Audiovisual integration with Segment Models for tennis video parsing

https://doi.org/10.1016/j.cviu.2007.09.002Get rights and content

Abstract

Automatic video content analysis is an emerging research subject with numerous applications to large video databases and personal video recording systems. The aim of this study is to fuse multimodal information in order to automatically parse the underlying structure of tennis broadcasts. The frame-based observation distributions of Hidden Markov Models are too strict in modeling heterogeneous audiovisual data. We propose instead the use of segmental features, of the framework of Segment Models, to overcome this limitation and extend the synchronization points to the segment boundaries. Considering each segment as a video scene, auditory and visual features collected inside the scene boundaries can thus be sampled and modeled with their native sampling rates and models.
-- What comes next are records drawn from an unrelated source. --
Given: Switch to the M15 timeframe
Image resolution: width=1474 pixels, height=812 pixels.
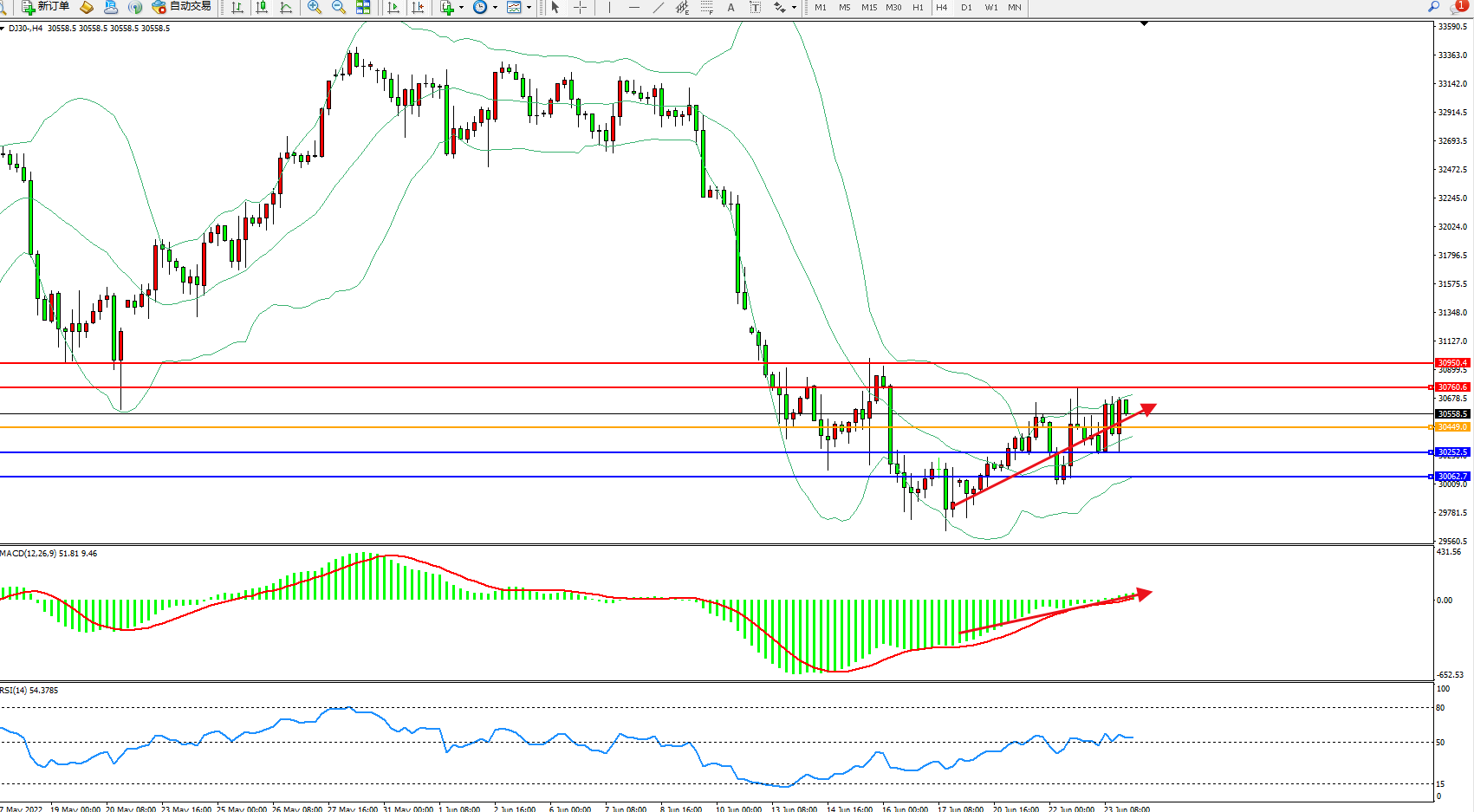Looking at the screenshot, I should point(868,7).
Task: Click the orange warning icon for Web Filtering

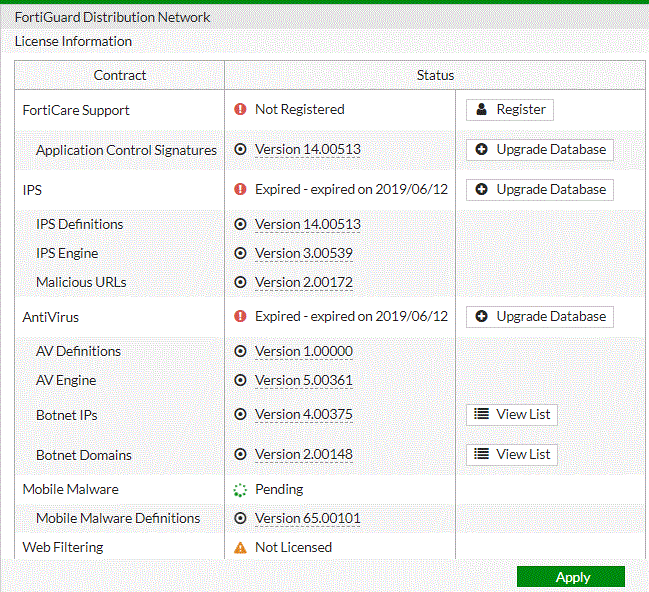Action: (240, 548)
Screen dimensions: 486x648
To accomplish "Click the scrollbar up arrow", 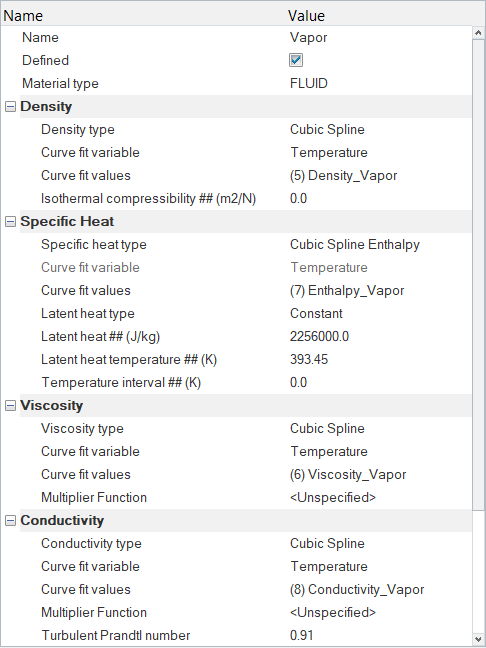I will [x=478, y=33].
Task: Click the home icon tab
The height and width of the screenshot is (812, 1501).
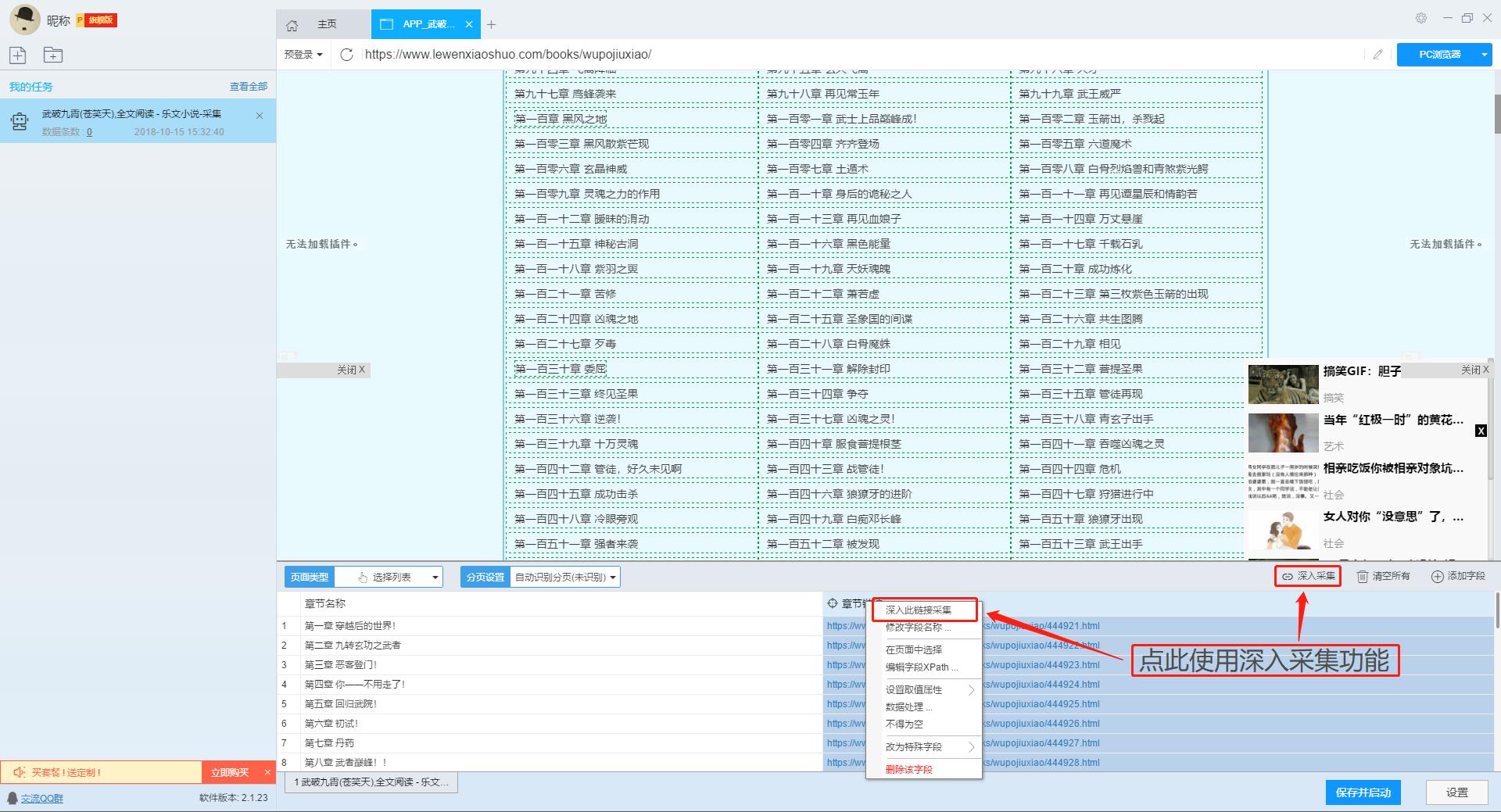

Experimental results on a corpus of 15-h tennis video demonstrated a performance superiority of Segment Models with synchronous audiovisual fusion over Hidden Markov Models. Results though with asynchronous fusion are less optimistic.

Introduction

Automatic annotation of video documents is a powerful tool for managing large video databases and, more recently, for the development of sophisticated consumer products that meet high-level user needs like highlight extraction. One can accomplish this task by using explicit hand-crafted and thus domain-dependent models which can perform reasonably well in some cases [1]. However, more effective ways are needed to bridge the required high-level user needs and the low-level video features at hand, such as image histograms or speaker excitation. A key question towards this end is an efficient video content representation scheme [2]. Hidden Markov Model [3] (HMM) is a powerful statistical approach for modeling video content and can be used as a statistical parser of a video sequence [4], sharing notions from the field of speech recognition.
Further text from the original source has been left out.